This example is based on the Timer.1 page of the official Boost Asio tutorial. What I changed is that I don't use the deadline_timer, that specifies periods defined as non-standard posix_time, but the basic_waitable_timer, or better its typedef steady_timer, that relies on the C++11 chrono library. By the way, this class could use also boost::chrono, if std::chrono is not available in your environment.
std::cout << "Starting ... " << std::flush; // 1

boost::asio::io_service aios; // 2
boost::asio::steady_timer timer(aios, std::chrono::seconds(1)); // 3
timer.wait(); // 4

std::cout << "done!" << std::endl; // 5
1. I do something, included some flushed output to the standard console, so that I can see that the program is working.
2. I create an Asio I/O Service
3. I start a steady timer, meaning a timer that uses the standard C++11 chrono steady clock, on the just created I/O service, passing as requested period one single second.
4. Synchronously wait until the timer expires.
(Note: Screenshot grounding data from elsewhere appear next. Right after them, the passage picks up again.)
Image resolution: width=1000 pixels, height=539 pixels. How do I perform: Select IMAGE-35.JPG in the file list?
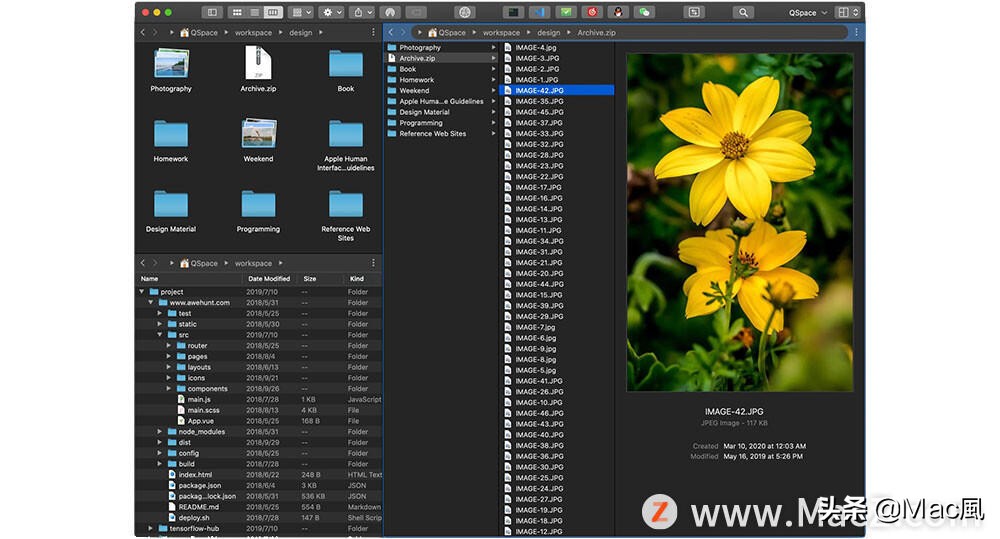[x=539, y=101]
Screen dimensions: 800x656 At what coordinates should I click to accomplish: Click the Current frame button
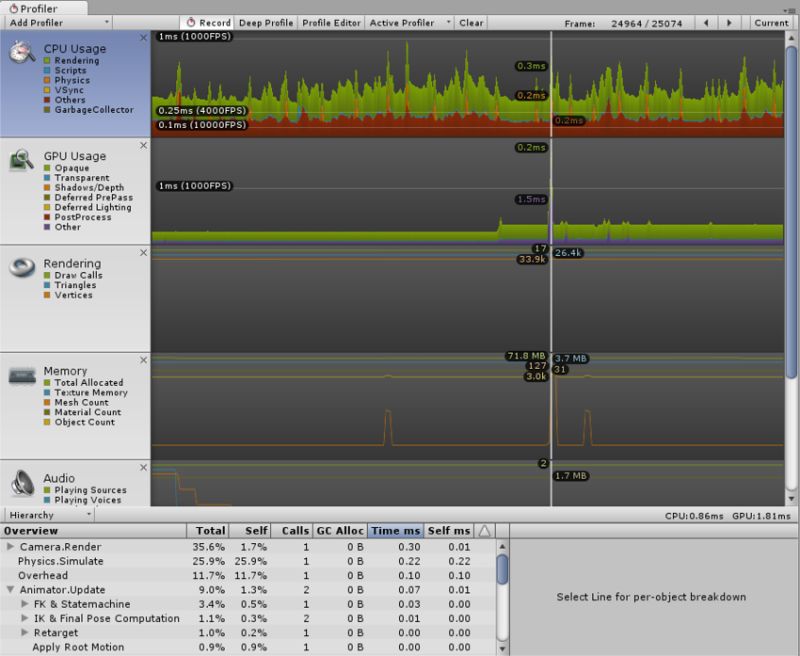point(770,22)
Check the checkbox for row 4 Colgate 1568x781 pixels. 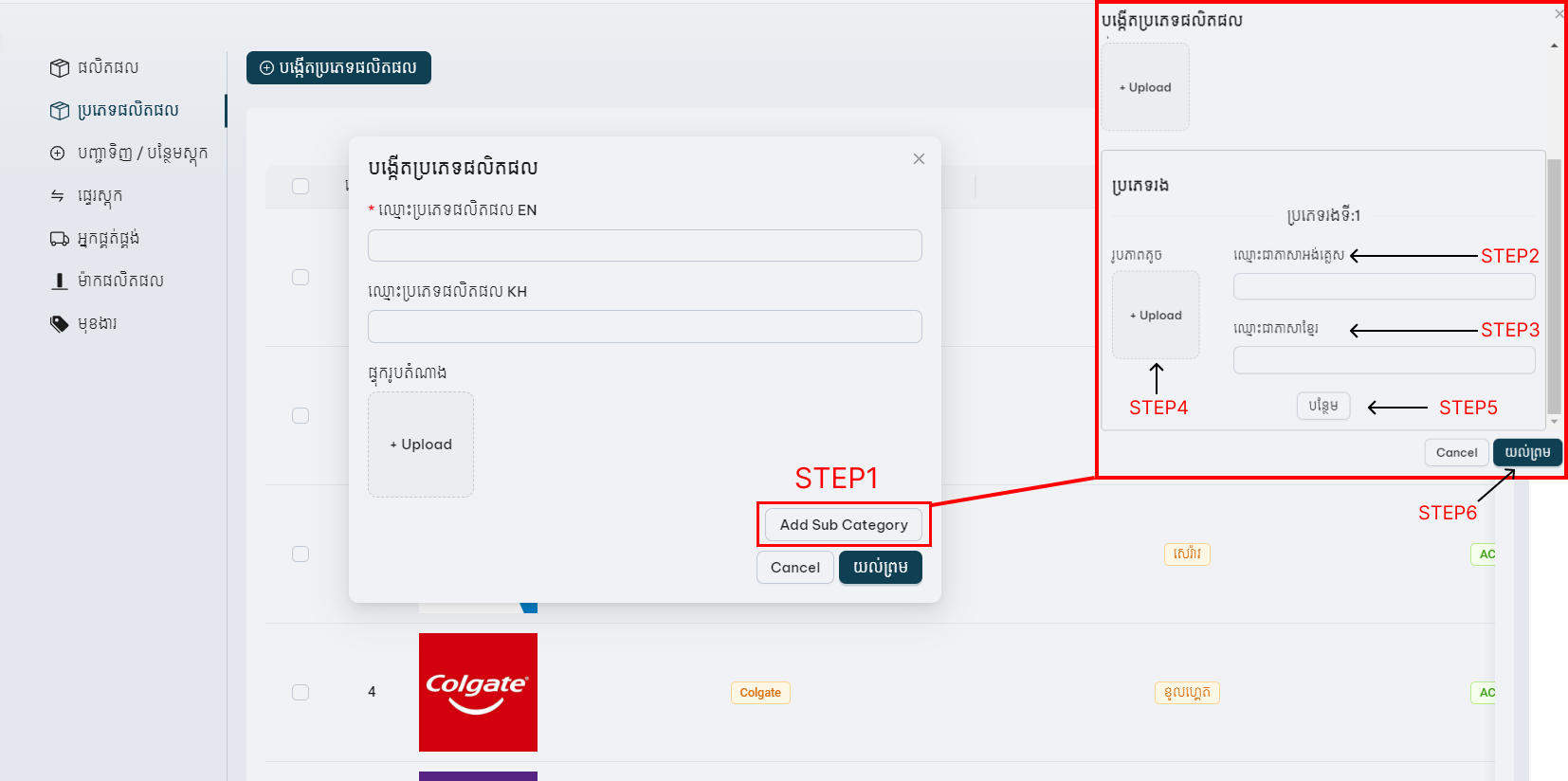tap(301, 692)
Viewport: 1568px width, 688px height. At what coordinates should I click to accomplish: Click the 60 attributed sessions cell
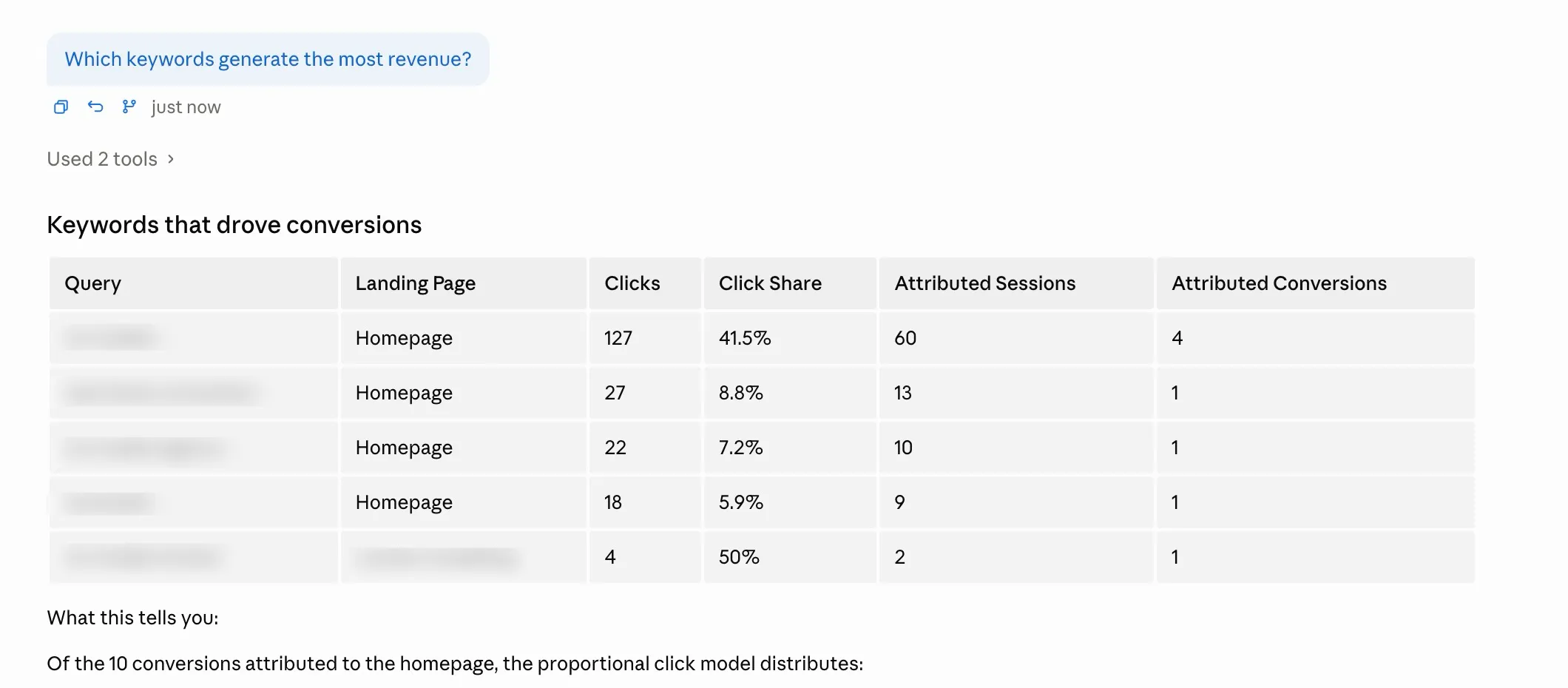[905, 338]
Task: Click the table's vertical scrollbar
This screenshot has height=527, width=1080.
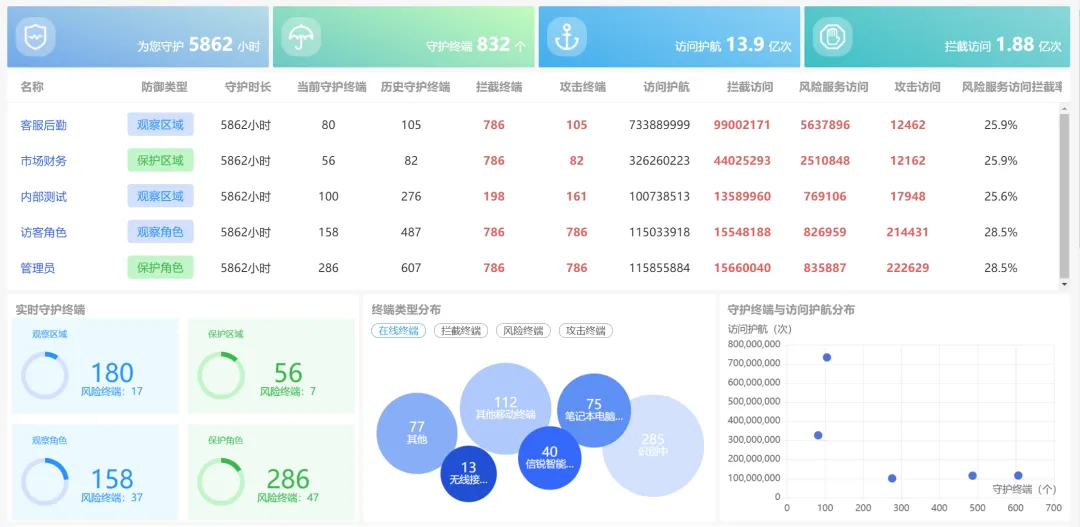Action: [1064, 195]
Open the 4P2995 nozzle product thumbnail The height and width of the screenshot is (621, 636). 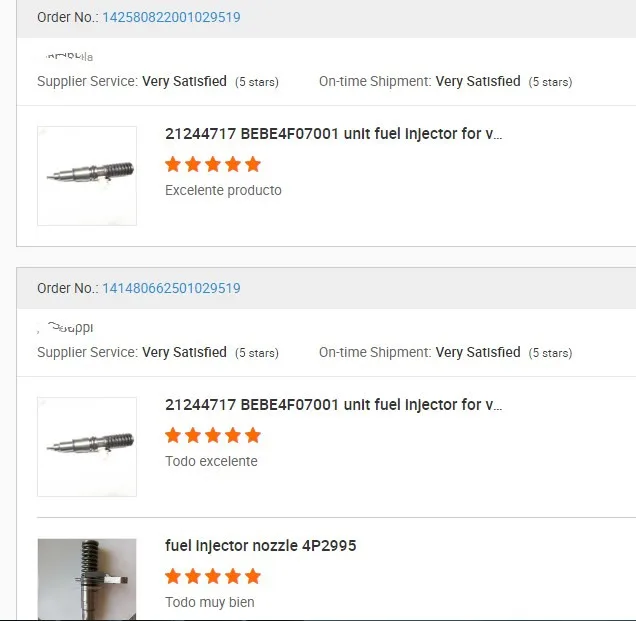pyautogui.click(x=87, y=579)

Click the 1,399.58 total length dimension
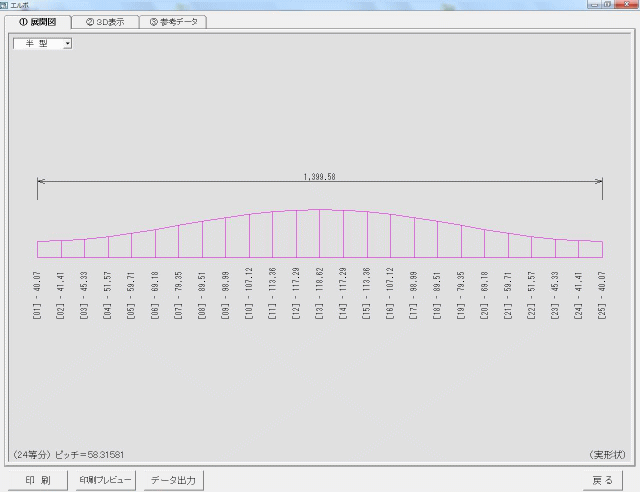(319, 177)
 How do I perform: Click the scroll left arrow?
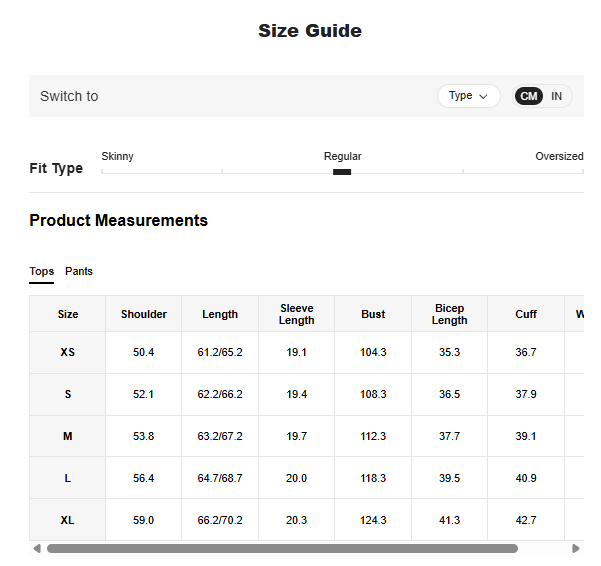37,549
If the timer had already expired when the execution stream entered the wait() method, it would return immediately.
5. Back at work, I send some more feedback to the user.

I put on github the full code for this example, slightly edited. Here I used for sake of clarity the full namespace names any time it is required. On the github version, I make use of the handy C++ namespace alias capability to shorten them down like this:
namespace ba = boost::asio;
namespace sc = std::chrono;
And another thing. For this example, including the chrono standard header is not a necessity, since it is already implicitly included by the boost asio steady timer include. But I guess it makes the code clearer.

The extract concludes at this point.